В голосе у него звучал упрек, и Тамука помрачнел.
— Нам не пристало сражаться, мы должны защищать и советовать, а не проливать кровь. Пусть этим займутся наши карты.
«Неужели Хулагар не понимает? — с удивлением подумал Тамука. — Это не спорт, не развлечение, не битва ради славы. Это даже не война, это вопрос выживания орды, всех орд, в том числе отвратительных тугар и ненавистных бантагов, которые продолжают свой путь на восток, словно ничего не случилось, предоставив меркам проливать кровь ради их благополучия».
Странно все-таки. Еще год назад он думал, что земное для него не так уж важно, а самое главное — путь понимания, умение отречься от ненужного, свойственное каждому носителю щита.
Он вгляделся в даль. Вука стоял подле отца. В начале битвы он ринулся вместе со всеми в атаку, демонстрируя окружающим свою доблесть. Но затем, когда они прорвали вражеские укрепления, вокруг бесновались раненые лошади, кричали мерки и скот стрелял прямо в лицо, тогда Вука и повернул назад.

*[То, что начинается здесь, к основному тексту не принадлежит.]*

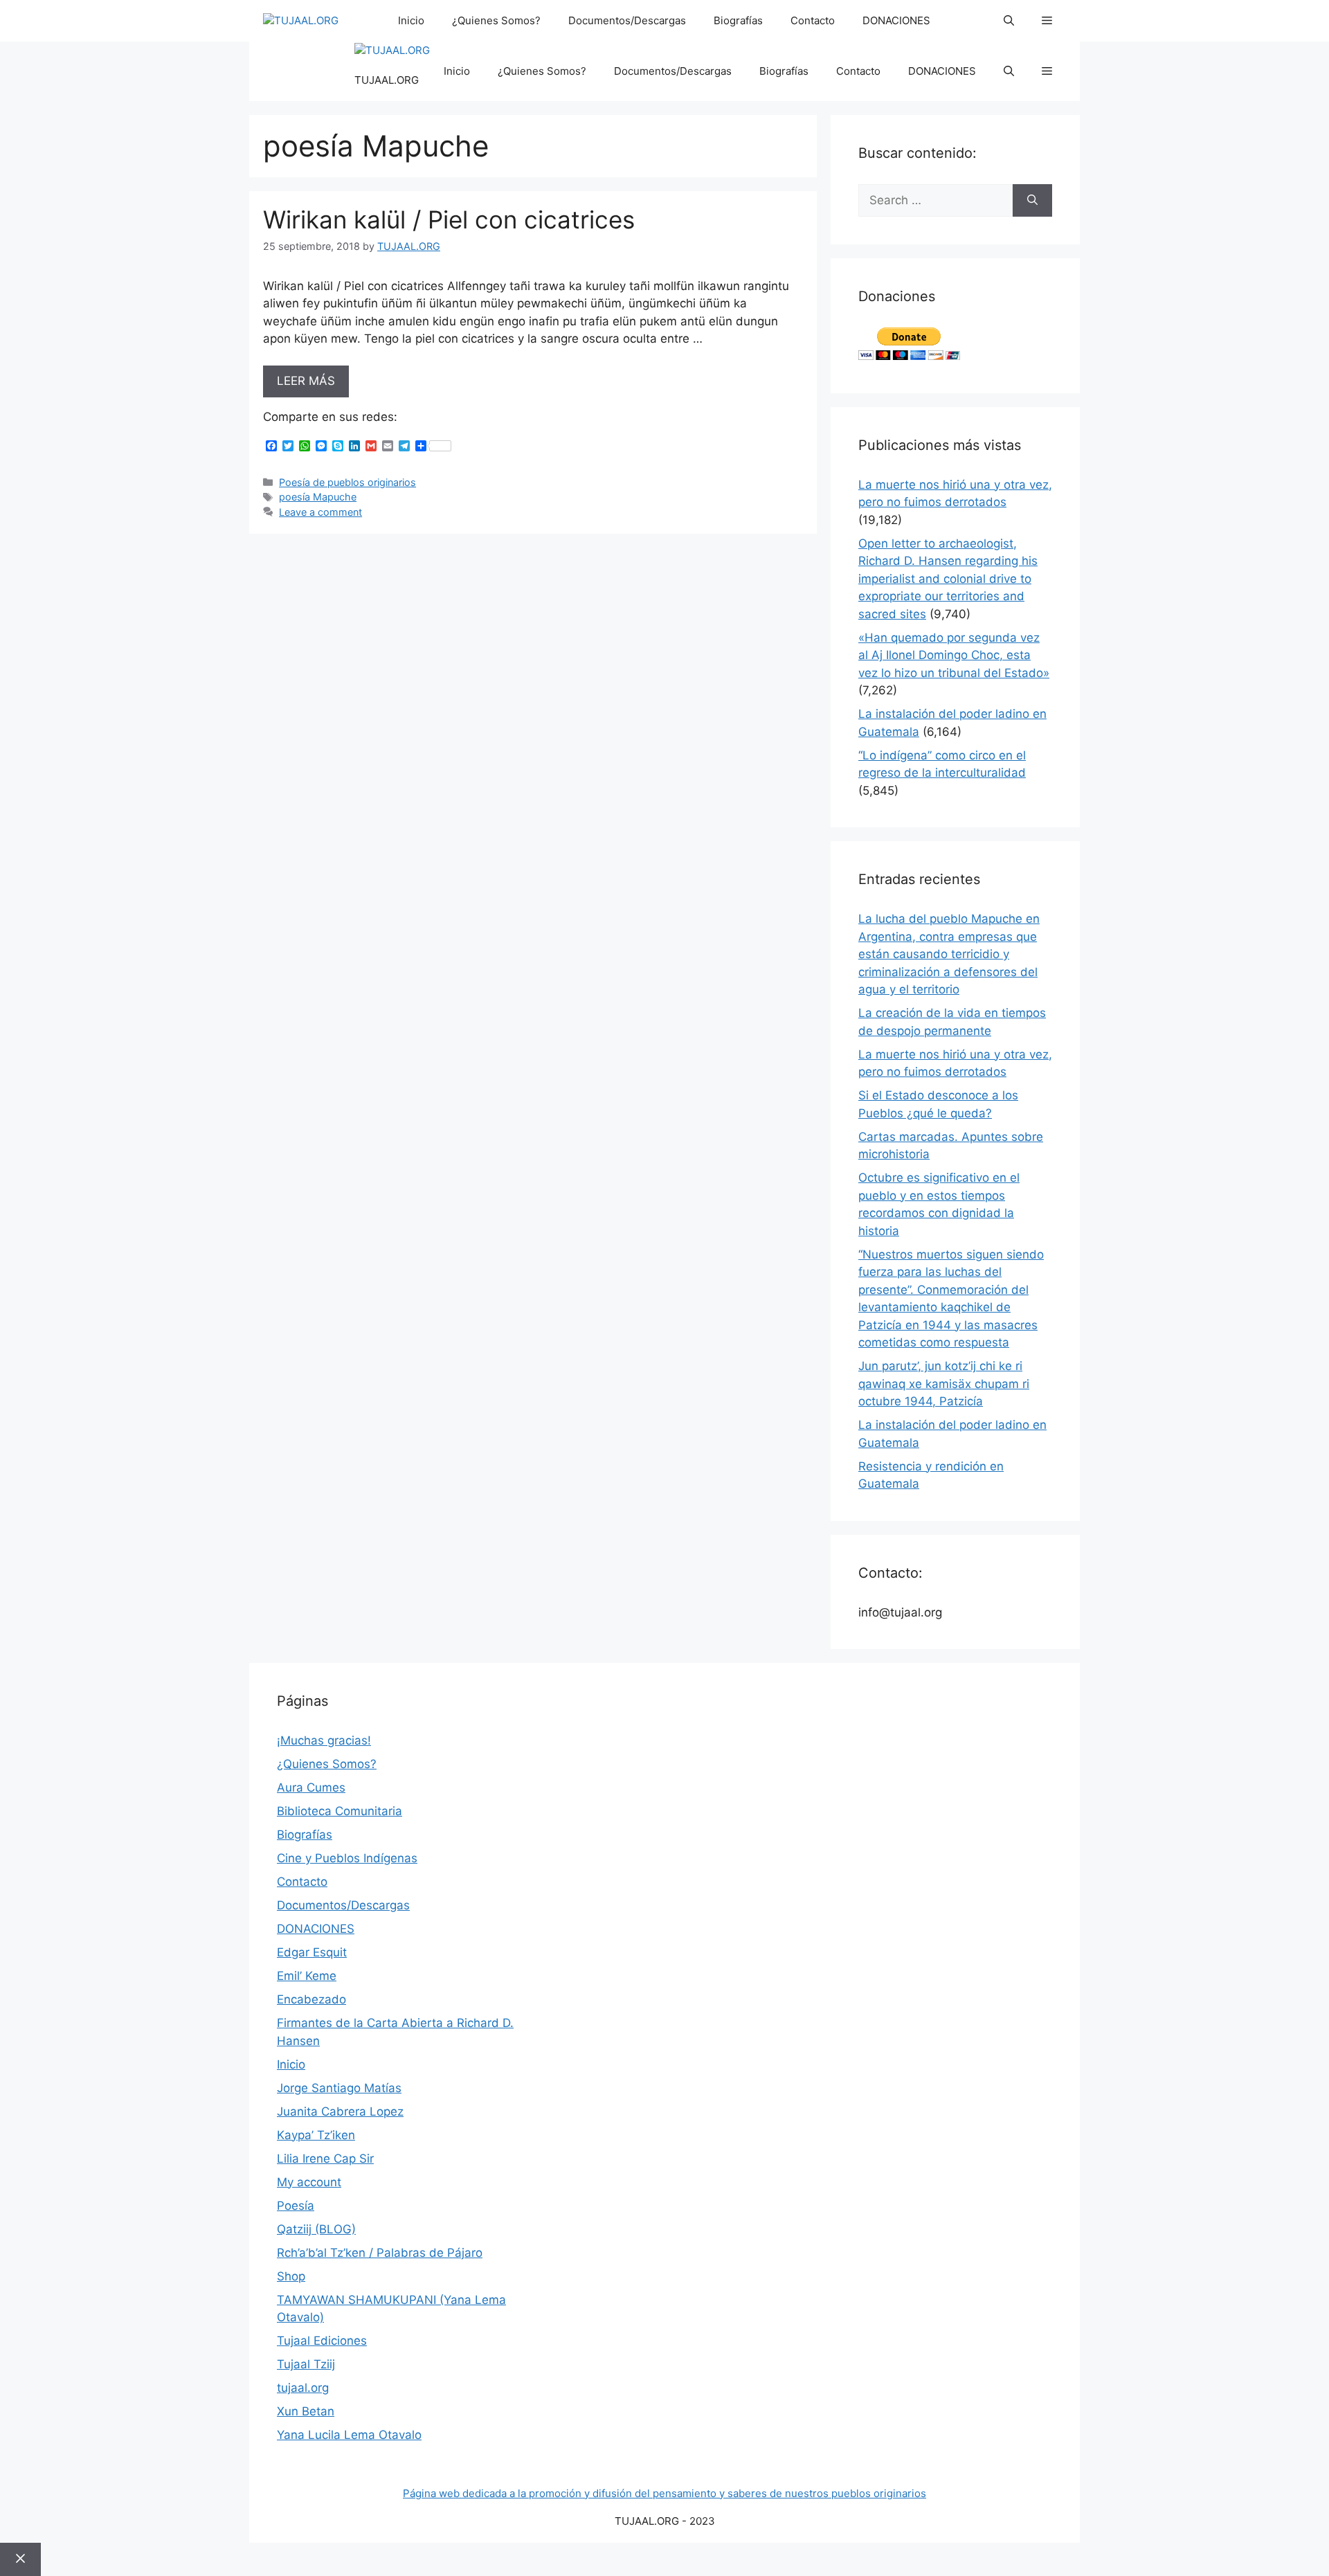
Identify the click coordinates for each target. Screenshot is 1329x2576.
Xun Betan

Кар-карт не всегда должен вести своих солдат в бой, постоянно подвергать свою жизнь опасности неразумно. Но это был не тот случай. Вука просто испугался. Когда скот вел себя, как и положено скоту, а уничтожение его было всего лишь спортом, развлечением, Вука был на высоте. Но когда скот встал, как стена, на пути орды и превратился в саму смерть, это было уже другое, и Вука проявил страх.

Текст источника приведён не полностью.